Richard is working with Andy Love once more after appearing as Kemp in Joe Orton’s Entertaining Mr Sloane and in Tom Stoppard’s Heroes, while the director was keen to utilise Curry’s stagecraft for the first time.

He would not be accompanying them on stage by choice, however, but more by necessity. “In the end it was a directorial choice, though I won’t tell you why I’m in it! Let’s just say there were artistic differences that led to me playing the Irishman,” he says.

Reading between the lines, it usually means there has been a change in the cast, one that that has left Andy with dual tasks. “What I’ve taken to doing is filming rehearsals and giving myself notes from that as you can’t see yourself perform – because when you’re focusing on yourself you tend to focus less on the other two guys, but you need to be doing that,” he said.
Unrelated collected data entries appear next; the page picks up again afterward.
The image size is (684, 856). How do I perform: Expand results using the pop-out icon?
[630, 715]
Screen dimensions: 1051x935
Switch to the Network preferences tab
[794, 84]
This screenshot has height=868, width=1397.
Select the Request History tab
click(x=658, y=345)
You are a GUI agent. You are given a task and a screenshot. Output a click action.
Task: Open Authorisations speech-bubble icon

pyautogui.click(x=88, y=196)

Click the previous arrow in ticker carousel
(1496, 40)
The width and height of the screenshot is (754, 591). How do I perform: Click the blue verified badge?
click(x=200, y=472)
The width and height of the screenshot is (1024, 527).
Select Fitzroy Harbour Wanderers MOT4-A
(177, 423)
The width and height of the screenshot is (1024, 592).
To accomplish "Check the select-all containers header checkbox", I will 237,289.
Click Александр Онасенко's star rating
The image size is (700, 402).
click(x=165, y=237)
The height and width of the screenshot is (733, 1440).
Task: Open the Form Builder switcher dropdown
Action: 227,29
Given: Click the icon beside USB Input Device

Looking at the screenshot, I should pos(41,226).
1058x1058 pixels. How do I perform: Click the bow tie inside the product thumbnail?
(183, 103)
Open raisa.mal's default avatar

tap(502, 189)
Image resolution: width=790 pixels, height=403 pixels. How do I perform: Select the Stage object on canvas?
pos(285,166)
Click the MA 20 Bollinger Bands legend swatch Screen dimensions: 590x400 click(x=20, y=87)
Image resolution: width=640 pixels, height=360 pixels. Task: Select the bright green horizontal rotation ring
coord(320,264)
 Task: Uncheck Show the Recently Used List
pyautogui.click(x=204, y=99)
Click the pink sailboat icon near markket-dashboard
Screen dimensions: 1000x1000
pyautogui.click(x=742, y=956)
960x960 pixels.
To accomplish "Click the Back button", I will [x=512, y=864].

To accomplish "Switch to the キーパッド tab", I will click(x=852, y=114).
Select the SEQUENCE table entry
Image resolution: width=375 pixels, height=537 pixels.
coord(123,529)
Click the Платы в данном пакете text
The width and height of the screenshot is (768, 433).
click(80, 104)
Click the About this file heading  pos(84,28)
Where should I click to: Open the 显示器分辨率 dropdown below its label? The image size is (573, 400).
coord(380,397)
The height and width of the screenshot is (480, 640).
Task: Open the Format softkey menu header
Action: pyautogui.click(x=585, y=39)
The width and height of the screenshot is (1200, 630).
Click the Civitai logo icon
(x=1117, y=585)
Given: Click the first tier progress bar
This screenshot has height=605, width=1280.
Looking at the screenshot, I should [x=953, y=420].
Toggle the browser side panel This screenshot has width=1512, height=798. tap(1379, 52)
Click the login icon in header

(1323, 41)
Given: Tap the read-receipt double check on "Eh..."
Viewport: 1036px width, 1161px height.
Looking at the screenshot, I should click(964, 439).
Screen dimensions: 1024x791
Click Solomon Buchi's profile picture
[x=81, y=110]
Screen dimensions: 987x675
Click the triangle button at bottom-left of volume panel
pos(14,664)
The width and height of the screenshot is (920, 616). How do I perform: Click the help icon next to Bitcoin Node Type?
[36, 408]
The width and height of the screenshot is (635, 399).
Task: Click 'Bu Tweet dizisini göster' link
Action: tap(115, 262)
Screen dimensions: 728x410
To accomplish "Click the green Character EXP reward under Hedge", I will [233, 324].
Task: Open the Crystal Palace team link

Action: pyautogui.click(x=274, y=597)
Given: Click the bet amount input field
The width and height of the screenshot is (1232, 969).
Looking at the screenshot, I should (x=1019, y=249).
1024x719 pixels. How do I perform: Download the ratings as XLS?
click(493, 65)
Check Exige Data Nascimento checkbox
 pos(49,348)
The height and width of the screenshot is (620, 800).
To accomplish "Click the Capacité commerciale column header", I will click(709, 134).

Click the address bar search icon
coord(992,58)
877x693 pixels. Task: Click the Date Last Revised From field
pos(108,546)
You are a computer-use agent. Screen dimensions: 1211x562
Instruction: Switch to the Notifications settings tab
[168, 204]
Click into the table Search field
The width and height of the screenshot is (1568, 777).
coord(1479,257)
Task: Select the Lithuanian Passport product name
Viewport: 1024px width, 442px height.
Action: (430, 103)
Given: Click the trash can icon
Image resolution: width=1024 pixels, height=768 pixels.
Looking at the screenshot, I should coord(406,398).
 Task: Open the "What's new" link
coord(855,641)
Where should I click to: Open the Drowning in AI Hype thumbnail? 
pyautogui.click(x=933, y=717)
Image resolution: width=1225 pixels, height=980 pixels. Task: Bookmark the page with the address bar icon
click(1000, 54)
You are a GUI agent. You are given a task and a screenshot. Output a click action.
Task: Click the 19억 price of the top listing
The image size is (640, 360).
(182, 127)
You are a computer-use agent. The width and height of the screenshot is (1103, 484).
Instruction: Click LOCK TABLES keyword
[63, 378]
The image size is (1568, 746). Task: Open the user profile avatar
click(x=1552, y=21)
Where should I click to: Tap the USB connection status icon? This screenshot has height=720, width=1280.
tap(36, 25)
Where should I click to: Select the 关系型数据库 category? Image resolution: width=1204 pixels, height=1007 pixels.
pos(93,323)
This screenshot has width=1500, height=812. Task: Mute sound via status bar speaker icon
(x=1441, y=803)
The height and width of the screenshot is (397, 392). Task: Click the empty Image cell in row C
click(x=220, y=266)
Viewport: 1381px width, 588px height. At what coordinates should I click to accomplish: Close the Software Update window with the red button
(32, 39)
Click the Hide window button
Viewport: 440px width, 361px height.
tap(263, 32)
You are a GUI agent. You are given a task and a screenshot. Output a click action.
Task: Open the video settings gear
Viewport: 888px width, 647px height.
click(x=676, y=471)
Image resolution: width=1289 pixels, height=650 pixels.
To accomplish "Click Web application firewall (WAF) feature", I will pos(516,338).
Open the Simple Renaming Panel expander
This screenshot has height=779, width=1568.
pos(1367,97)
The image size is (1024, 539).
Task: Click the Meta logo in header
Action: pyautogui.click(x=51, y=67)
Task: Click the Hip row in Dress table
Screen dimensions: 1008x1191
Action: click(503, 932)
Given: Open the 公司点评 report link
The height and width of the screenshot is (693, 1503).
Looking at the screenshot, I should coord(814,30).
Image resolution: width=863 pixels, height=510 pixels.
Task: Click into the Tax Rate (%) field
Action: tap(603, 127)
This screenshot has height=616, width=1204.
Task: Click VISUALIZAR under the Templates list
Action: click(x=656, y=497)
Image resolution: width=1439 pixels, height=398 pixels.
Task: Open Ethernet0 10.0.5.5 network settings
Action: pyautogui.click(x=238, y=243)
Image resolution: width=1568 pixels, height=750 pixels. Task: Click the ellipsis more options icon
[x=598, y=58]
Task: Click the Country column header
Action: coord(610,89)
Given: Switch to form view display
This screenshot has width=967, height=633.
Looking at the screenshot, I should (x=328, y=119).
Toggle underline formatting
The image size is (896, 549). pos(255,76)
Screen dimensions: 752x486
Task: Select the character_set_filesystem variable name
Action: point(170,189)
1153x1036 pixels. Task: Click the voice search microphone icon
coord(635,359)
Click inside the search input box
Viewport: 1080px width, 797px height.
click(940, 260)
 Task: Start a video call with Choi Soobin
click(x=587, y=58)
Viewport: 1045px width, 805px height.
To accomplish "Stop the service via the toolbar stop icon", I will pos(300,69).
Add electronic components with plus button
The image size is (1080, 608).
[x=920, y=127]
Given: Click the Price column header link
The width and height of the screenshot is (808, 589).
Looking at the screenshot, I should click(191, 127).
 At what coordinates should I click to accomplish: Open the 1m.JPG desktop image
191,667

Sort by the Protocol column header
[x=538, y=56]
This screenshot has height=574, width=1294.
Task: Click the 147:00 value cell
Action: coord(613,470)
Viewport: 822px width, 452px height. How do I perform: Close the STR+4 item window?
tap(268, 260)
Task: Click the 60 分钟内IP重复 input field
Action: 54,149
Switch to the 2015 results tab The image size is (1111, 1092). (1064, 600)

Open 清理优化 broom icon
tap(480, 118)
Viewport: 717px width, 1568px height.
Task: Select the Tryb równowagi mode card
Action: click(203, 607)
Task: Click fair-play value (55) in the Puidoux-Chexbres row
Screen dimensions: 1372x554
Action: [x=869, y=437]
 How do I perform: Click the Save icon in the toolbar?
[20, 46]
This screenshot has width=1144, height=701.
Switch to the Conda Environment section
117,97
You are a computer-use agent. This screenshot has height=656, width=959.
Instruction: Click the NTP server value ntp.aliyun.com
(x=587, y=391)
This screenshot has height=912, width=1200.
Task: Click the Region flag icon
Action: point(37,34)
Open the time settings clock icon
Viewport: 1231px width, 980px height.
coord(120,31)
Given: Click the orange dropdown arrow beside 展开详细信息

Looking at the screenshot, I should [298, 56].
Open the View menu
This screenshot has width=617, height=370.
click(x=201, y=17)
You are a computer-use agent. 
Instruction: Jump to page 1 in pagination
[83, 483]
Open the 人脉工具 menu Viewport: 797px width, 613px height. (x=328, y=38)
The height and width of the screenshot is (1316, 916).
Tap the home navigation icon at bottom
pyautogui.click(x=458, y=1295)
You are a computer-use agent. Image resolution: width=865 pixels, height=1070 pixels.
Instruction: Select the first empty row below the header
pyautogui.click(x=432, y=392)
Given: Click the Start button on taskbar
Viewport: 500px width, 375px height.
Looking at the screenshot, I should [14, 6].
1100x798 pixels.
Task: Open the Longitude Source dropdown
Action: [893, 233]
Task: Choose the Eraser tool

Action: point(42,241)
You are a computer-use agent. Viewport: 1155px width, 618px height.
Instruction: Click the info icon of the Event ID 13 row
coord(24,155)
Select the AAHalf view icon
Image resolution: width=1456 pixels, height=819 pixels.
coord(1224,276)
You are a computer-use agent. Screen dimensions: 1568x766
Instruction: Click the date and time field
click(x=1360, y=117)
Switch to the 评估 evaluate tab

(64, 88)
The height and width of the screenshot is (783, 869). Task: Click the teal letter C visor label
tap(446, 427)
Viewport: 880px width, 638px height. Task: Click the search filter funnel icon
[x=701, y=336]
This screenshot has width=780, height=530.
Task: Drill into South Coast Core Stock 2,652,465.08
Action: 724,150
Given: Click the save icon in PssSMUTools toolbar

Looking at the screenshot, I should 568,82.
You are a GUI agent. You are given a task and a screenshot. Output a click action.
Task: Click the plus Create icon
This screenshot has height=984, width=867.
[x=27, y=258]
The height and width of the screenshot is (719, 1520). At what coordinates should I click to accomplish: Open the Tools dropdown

Andy chose the McGuinness play for Wildgoose after reading Brian Keenan’s An Evil Cradling, the Irish writer’s account of his time in captivity in the Lebanon.

“He also wrote the introduction to the published version of the play, having avoided seeing it for two years. Having finally seen it at The Gate in Dublin, he was amazed how true it was, even though it was fictional,” said the director.

“Twenty years later, you realise that nothing has changed. There are still conflagrations in Syria, Iran – who were key players in that hostage scenario back then and still are now, though terrorism is now more direct.”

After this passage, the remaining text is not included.